>> START
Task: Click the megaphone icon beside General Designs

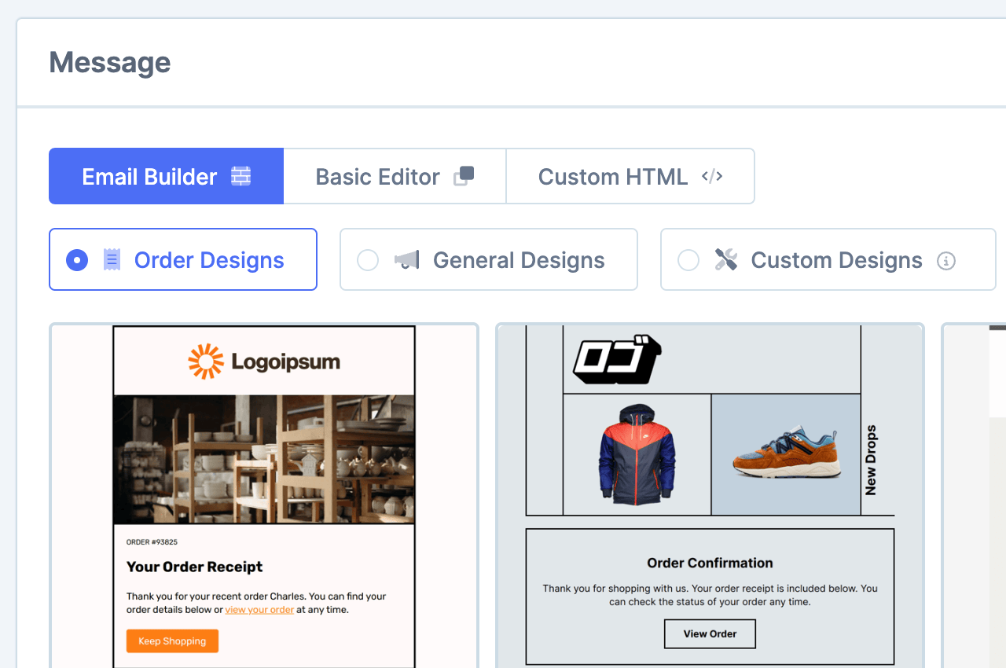Action: coord(407,260)
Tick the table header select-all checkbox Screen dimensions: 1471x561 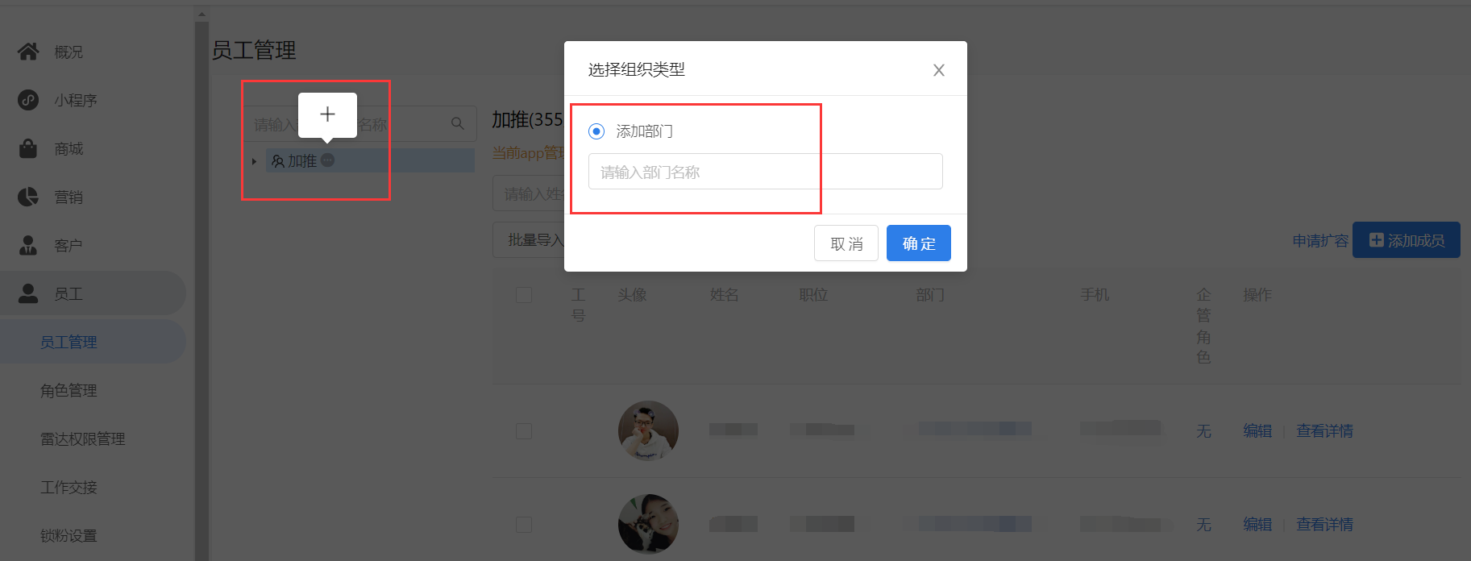[524, 295]
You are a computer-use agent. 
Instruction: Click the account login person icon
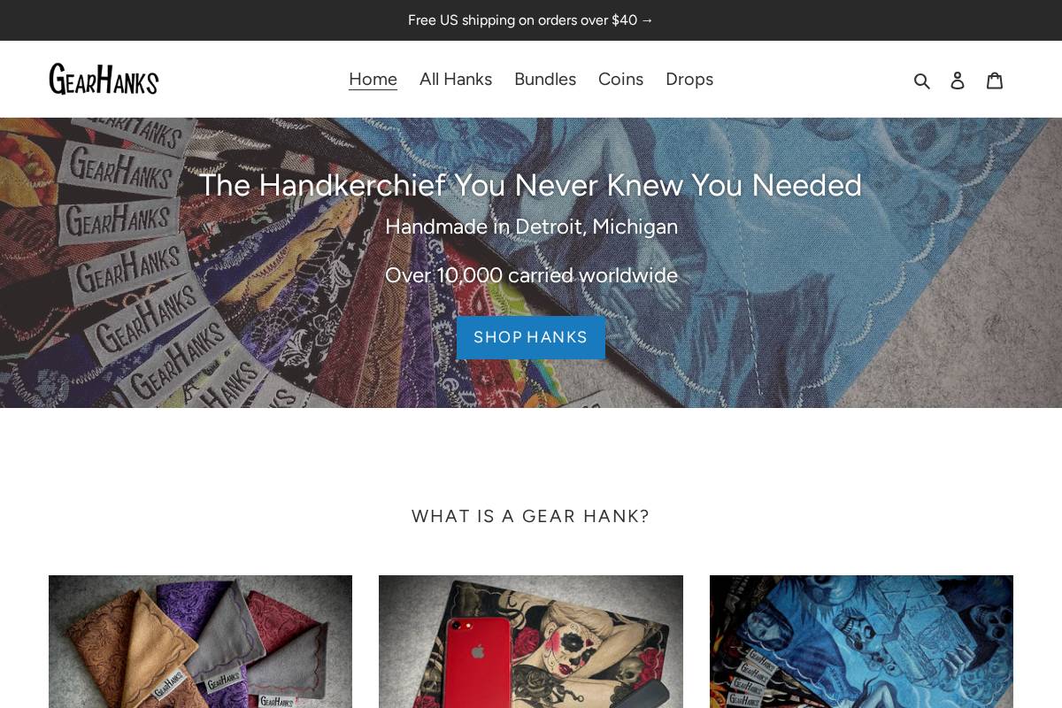[958, 81]
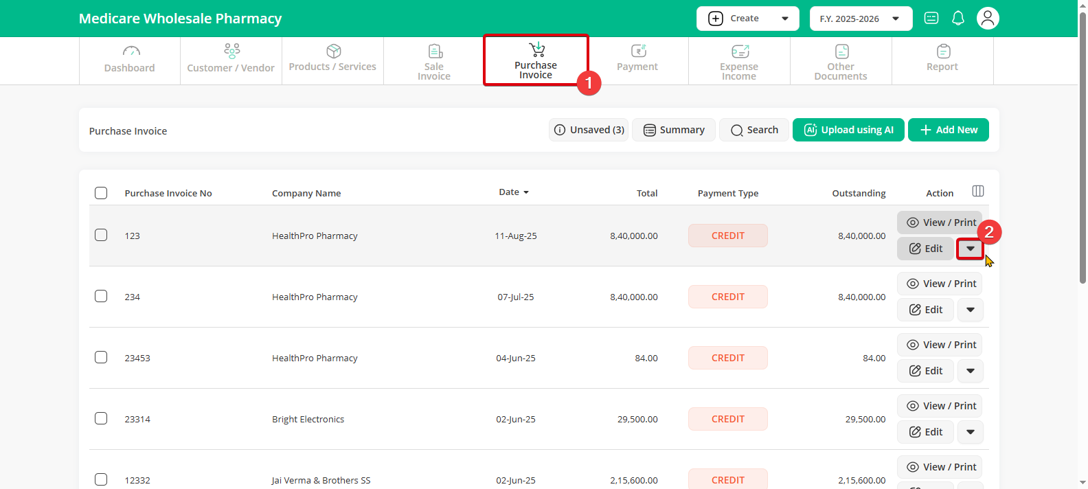Go to Payment rupee icon
1088x489 pixels.
point(638,52)
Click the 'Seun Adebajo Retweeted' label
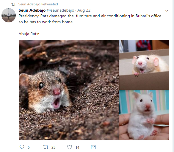The width and height of the screenshot is (174, 152). (x=38, y=4)
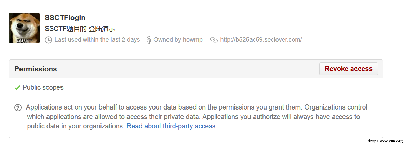The height and width of the screenshot is (145, 404).
Task: Click the Owned by howmp text
Action: click(x=178, y=40)
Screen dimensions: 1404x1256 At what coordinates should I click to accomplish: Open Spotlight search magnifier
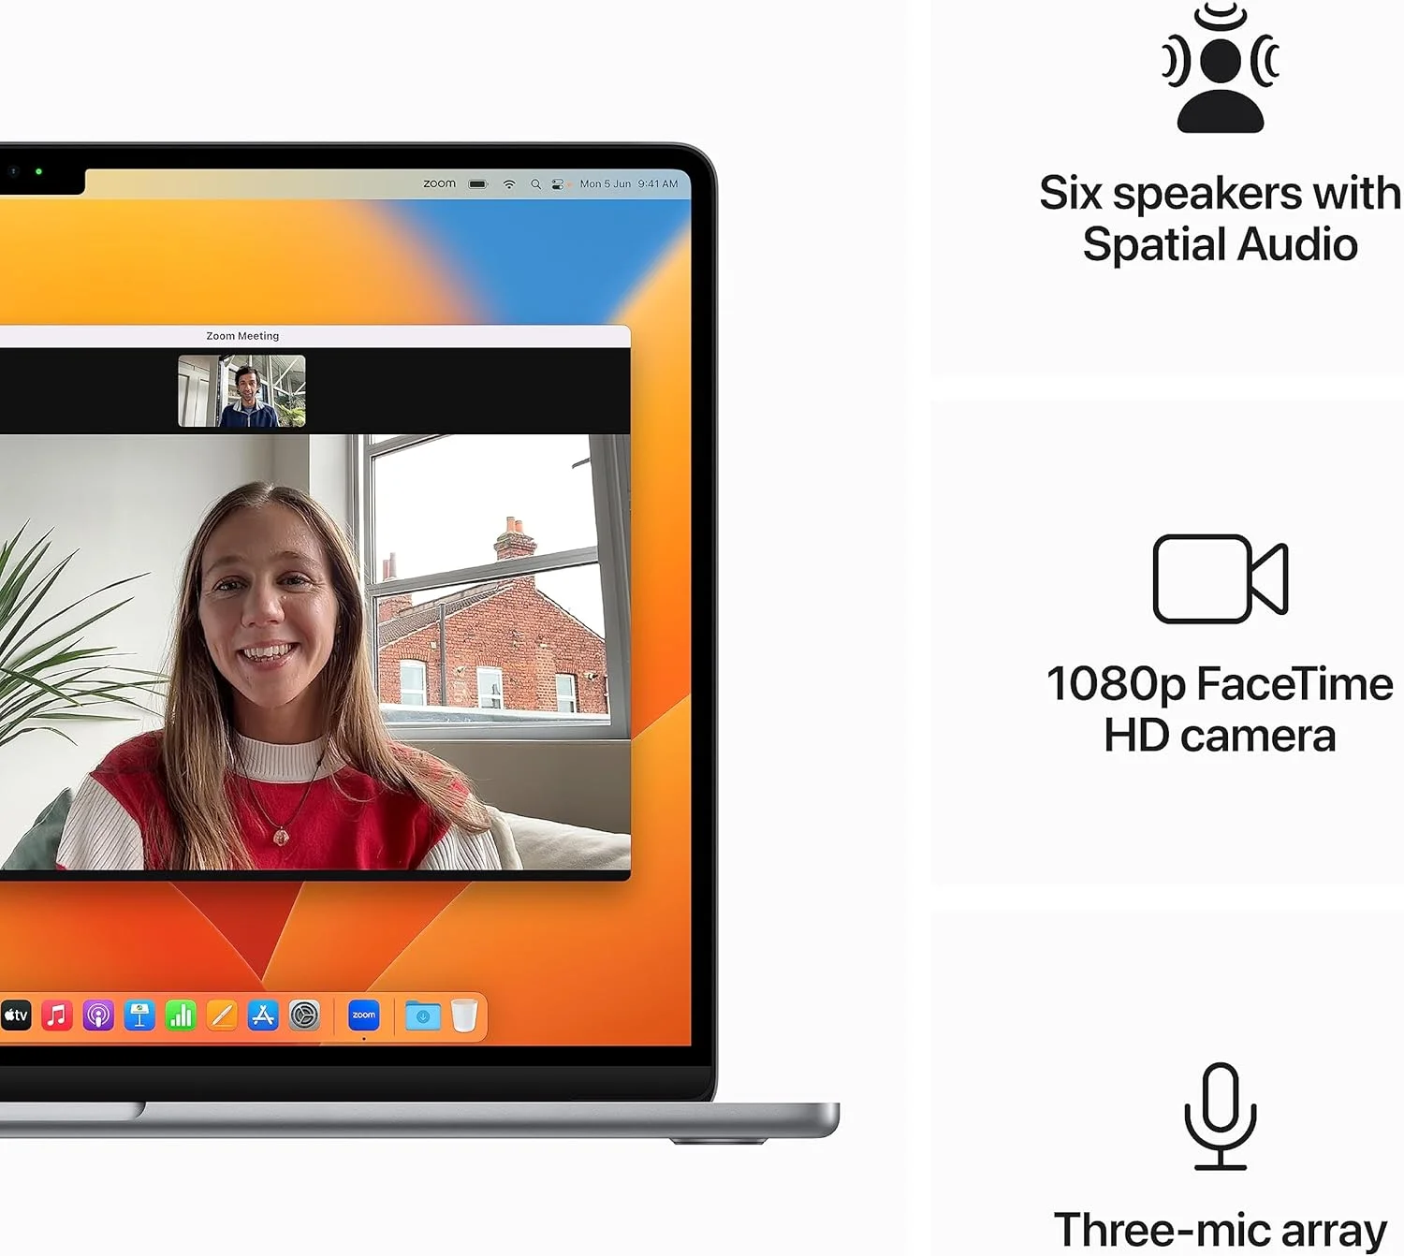[535, 184]
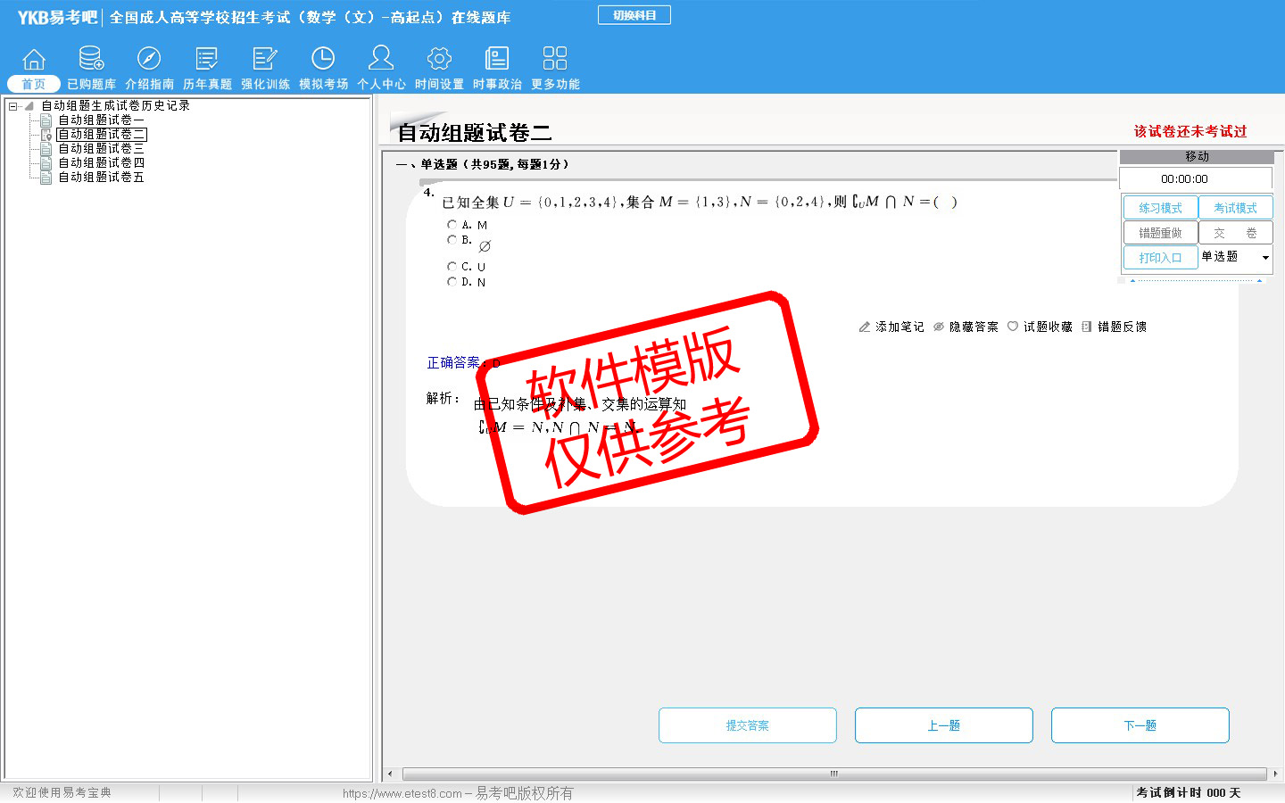Open the 单选题 question type dropdown
This screenshot has height=803, width=1285.
[x=1264, y=258]
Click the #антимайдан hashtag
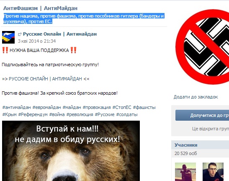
>> END
• Exercise
Reproduce the material word for word, beginning with the line that contains "Screen dimensions: 1404x1256" and continuing through the end of the material. Omit the pictures from your answer.

• Finished task
Screen dimensions: 1404x1256 At what coordinates should I click to accomplish: Open Spotlight search magnifier
[535, 184]
Open the 单选题 question type dropdown
This screenshot has height=803, width=1285.
[x=1264, y=258]
Click the #антимайдан hashtag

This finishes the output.